[Information shown]:
=====

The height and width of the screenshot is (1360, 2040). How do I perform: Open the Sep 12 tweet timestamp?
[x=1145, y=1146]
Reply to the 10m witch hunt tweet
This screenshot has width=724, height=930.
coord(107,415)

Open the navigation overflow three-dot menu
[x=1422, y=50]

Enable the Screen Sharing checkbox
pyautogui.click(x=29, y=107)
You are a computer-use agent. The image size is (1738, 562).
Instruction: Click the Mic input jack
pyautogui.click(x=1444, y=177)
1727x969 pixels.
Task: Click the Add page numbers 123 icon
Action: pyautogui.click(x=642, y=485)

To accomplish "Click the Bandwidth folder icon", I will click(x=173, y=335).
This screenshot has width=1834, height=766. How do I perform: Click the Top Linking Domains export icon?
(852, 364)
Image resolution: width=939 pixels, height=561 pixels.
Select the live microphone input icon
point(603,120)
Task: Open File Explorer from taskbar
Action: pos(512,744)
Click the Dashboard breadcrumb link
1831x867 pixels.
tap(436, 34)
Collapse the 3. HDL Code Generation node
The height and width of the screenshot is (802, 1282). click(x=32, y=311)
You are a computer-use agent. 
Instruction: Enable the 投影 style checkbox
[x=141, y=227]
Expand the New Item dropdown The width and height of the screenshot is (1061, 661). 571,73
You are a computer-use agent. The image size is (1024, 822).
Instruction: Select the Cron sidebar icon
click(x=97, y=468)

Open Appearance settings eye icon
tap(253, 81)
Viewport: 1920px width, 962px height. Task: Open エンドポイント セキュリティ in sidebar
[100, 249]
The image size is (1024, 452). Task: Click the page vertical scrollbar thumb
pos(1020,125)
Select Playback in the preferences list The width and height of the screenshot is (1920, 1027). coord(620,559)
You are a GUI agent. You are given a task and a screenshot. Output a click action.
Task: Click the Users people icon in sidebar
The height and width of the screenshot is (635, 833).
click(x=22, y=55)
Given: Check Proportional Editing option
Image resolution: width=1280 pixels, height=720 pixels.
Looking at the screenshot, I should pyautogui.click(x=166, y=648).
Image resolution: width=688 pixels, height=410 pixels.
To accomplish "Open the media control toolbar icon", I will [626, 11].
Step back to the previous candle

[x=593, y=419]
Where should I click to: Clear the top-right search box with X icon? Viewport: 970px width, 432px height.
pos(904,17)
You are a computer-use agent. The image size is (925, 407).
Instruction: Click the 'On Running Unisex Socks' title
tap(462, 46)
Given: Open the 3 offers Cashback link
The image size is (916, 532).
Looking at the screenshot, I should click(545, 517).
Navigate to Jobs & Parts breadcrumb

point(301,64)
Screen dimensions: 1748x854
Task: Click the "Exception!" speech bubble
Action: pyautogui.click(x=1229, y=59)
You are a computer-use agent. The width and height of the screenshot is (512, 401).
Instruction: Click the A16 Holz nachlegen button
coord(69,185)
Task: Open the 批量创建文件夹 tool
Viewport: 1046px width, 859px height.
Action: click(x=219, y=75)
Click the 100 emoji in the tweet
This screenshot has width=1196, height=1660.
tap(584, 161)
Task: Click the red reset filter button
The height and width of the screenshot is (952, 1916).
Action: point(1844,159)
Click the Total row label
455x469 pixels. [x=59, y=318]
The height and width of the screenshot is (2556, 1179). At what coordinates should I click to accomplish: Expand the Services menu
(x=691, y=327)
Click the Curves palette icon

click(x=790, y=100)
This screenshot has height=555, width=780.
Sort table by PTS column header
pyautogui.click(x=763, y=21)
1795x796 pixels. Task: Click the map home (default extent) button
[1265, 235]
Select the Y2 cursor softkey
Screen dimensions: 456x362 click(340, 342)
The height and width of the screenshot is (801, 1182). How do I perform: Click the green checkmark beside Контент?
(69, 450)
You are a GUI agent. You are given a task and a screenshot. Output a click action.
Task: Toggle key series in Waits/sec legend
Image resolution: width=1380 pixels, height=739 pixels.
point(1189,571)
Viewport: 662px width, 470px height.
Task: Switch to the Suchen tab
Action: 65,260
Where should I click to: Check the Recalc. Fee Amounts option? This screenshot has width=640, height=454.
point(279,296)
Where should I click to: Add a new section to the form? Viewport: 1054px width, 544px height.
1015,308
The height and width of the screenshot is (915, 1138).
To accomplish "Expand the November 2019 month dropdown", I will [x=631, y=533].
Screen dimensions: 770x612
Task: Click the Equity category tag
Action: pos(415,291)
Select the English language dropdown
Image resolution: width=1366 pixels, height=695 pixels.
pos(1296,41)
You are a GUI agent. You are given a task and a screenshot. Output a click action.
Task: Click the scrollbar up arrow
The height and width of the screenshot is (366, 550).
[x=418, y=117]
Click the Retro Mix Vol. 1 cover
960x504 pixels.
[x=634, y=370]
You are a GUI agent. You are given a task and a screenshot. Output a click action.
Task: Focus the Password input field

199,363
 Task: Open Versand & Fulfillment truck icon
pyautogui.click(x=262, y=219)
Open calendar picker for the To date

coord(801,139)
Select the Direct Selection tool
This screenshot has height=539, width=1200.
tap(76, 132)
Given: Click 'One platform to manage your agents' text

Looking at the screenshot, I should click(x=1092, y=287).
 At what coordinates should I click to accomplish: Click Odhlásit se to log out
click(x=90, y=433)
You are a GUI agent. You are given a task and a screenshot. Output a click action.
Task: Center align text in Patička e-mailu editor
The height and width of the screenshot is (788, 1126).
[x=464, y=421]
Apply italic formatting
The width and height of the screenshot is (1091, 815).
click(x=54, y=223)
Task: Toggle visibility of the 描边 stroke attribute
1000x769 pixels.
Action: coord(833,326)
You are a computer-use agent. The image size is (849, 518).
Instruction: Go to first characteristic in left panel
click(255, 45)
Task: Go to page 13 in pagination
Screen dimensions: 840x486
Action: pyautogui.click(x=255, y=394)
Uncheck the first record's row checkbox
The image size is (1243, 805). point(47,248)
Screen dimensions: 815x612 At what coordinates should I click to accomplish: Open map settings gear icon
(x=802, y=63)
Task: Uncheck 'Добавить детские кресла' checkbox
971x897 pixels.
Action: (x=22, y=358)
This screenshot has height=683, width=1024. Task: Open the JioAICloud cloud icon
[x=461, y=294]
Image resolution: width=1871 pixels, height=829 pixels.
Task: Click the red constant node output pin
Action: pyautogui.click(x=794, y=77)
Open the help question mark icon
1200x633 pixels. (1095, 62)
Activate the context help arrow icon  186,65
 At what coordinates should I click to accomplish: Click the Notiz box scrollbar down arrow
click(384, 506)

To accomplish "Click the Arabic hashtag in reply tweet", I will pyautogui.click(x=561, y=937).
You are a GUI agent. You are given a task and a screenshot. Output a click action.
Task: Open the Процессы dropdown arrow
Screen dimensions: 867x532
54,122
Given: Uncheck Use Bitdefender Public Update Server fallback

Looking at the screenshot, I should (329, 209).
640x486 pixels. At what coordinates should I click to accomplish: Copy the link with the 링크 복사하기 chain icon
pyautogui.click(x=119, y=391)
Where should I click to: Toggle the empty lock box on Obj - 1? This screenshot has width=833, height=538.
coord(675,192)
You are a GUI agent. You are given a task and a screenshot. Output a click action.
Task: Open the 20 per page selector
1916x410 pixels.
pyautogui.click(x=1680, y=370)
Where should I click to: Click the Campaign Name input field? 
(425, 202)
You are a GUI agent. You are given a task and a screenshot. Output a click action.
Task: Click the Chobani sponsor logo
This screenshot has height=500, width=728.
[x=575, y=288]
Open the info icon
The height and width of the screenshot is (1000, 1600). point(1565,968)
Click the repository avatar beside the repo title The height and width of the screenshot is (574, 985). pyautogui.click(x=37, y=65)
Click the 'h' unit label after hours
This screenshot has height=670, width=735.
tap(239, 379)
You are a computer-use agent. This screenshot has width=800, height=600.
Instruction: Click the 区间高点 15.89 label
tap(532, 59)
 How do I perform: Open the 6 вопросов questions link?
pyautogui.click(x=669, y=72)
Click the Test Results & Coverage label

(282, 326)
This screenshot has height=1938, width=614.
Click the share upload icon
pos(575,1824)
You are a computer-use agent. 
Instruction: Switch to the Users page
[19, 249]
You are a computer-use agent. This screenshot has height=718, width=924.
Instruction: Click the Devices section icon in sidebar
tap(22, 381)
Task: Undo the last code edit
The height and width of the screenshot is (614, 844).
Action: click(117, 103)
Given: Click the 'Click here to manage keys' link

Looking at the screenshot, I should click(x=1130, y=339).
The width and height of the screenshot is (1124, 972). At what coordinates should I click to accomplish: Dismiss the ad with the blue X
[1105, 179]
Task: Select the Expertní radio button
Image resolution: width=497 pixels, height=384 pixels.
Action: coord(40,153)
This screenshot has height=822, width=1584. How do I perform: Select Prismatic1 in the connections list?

=====

Working down from the line that contains "Task: Open the Процессы dropdown arrow", retype each line exactly through the last line of the data, and give nothing else.

Task: Open the Процессы dropdown arrow
Screen dimensions: 867x532
54,122
Given: Uncheck Use Bitdefender Public Update Server fallback

Looking at the screenshot, I should (329, 209).
640x486 pixels. At what coordinates should I click to accomplish: Copy the link with the 링크 복사하기 chain icon
pyautogui.click(x=119, y=391)
Where should I click to: Toggle the empty lock box on Obj - 1? This screenshot has width=833, height=538.
coord(675,192)
You are a GUI agent. You are given a task and a screenshot. Output a click action.
Task: Open the 20 per page selector
1916x410 pixels.
pyautogui.click(x=1680, y=370)
Where should I click to: Click the Campaign Name input field? 
(425, 202)
You are a GUI agent. You are given a task and a screenshot. Output a click action.
Task: Click the Chobani sponsor logo
This screenshot has height=500, width=728.
[x=575, y=288]
Open the info icon
The height and width of the screenshot is (1000, 1600). point(1565,968)
Click the repository avatar beside the repo title The height and width of the screenshot is (574, 985). pyautogui.click(x=37, y=65)
Click the 'h' unit label after hours
This screenshot has height=670, width=735.
tap(239, 379)
You are a computer-use agent. This screenshot has width=800, height=600.
Instruction: Click the 区间高点 15.89 label
tap(532, 59)
 How do I perform: Open the 6 вопросов questions link?
pyautogui.click(x=669, y=72)
Click the Test Results & Coverage label

(282, 326)
This screenshot has height=1938, width=614.
Click the share upload icon
pos(575,1824)
You are a computer-use agent. 
Instruction: Switch to the Users page
[19, 249]
You are a computer-use agent. This screenshot has height=718, width=924.
Instruction: Click the Devices section icon in sidebar
tap(22, 381)
Task: Undo the last code edit
The height and width of the screenshot is (614, 844).
Action: click(117, 103)
Given: Click the 'Click here to manage keys' link

Looking at the screenshot, I should click(x=1130, y=339).
The width and height of the screenshot is (1124, 972). At what coordinates should I click to accomplish: Dismiss the ad with the blue X
[1105, 179]
Task: Select the Expertní radio button
Image resolution: width=497 pixels, height=384 pixels.
Action: coord(40,153)
This screenshot has height=822, width=1584. How do I perform: Select Prismatic1 in the connections list?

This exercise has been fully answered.